The .aurora file format is just Python. However, Job, Task, Process, and other classes are defined by a templating library called Pystachio, a powerful tool for configuration specification and reuse.

Aurora+Thermos Configuration Reference has a full reference of all Aurora/Thermos defined Pystachio objects.

When writing your .aurora file, you may use any Pystachio datatypes, as well as any objects shown in the Aurora+Thermos Configuration Reference without import statements - the Aurora config loader injects them automatically. Other than that the .aurora format works like any other Python script.

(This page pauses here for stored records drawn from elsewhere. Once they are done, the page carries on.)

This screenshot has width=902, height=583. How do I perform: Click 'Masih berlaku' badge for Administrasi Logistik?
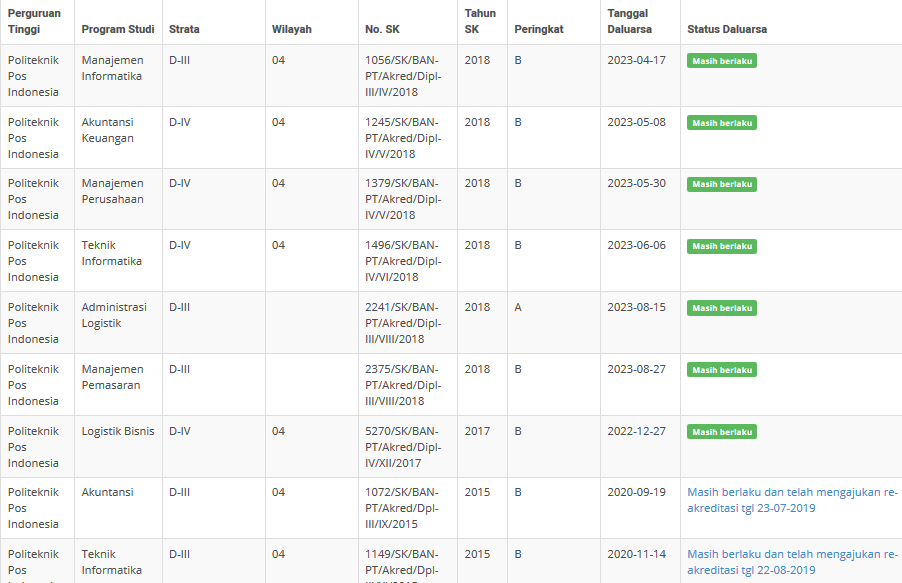point(721,308)
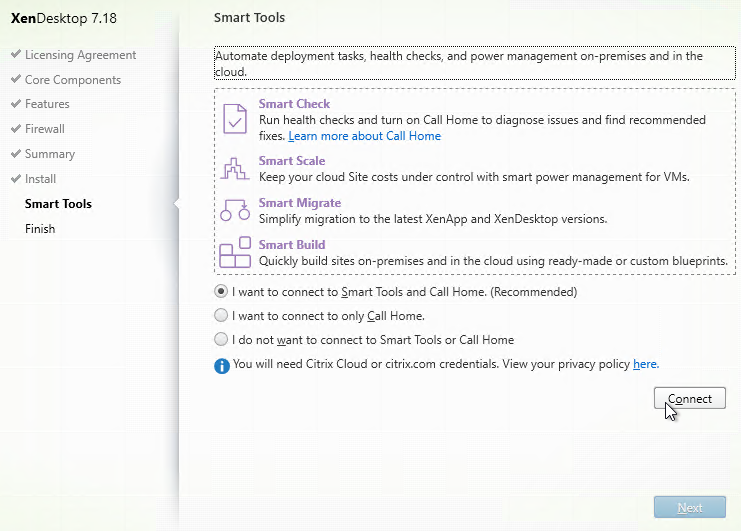Select connect to Smart Tools and Call Home
The height and width of the screenshot is (531, 741).
(x=221, y=293)
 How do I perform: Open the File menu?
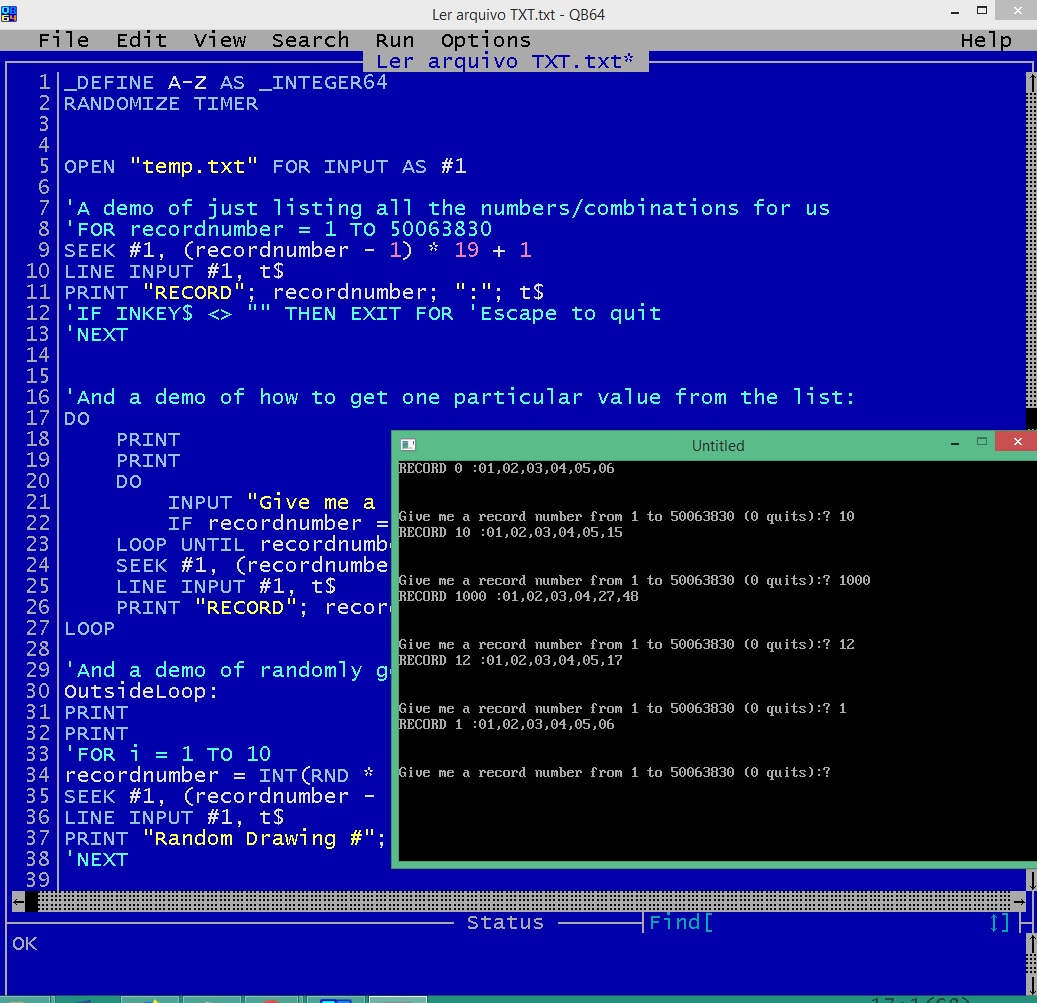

Templating 1: Binding in Pystachio

Pystachio uses the visually distinctive {{}} to indicate template variables. These are often called "mustache variables" after the similarly appearing variables in the Mustache templating system and because the curly braces resemble mustaches.

If you are familiar with the Mustache system, templates in Pystachio have significant differences. They have no nesting, joining, or inheritance semantics. On the other hand, when evaluated, templates are evaluated iteratively, so this affords some level of indirection.

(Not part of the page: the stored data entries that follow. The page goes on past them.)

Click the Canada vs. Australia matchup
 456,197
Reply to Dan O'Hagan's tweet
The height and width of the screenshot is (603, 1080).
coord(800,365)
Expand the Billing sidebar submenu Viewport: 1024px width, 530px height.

Let's start with the simplest template; text with one variable, in this case name;

Hello {{name}}

If we evaluate this as is, we'd get back:

Hello

If a template variable doesn't have a value, when evaluated it's replaced with nothing. If we add a binding to give it a value:

{ "name" : "Tom" }

We'd get back:

Hello Tom

Every Pystachio object has an associated .bind method that can bind values to {{}} variables. Bindings are not immediately evaluated. Instead, they are evaluated only when the interpolated value of the object is necessary, e.g. for performing equality or serializing a message over the wire.

Objects with and without mustache templated variables behave differently:

>>> Float(1.5)
Float(1.5)

>>> Float('{{x}}.5')
Float({{x}}.5)

>>> Float('{{x}}.5').bind(x = 1)
Float(1.5)

>>> Float('{{x}}.5').bind(x = 1) == Float(1.5)
True

>>> contextual_object = String('{{metavar{{number}}}}').bind(
... metavar1 = "first", metavar2 = "second")

>>> contextual_object
String({{metavar{{number}}}})

>>> contextual_object.bind(number = 1)
String(first)

>>> contextual_object.bind(number = 2)
String(second)

You usually bind simple key to value pairs, but you can also bind three other objects: lists, dictionaries, and structurals. These will be described in detail later.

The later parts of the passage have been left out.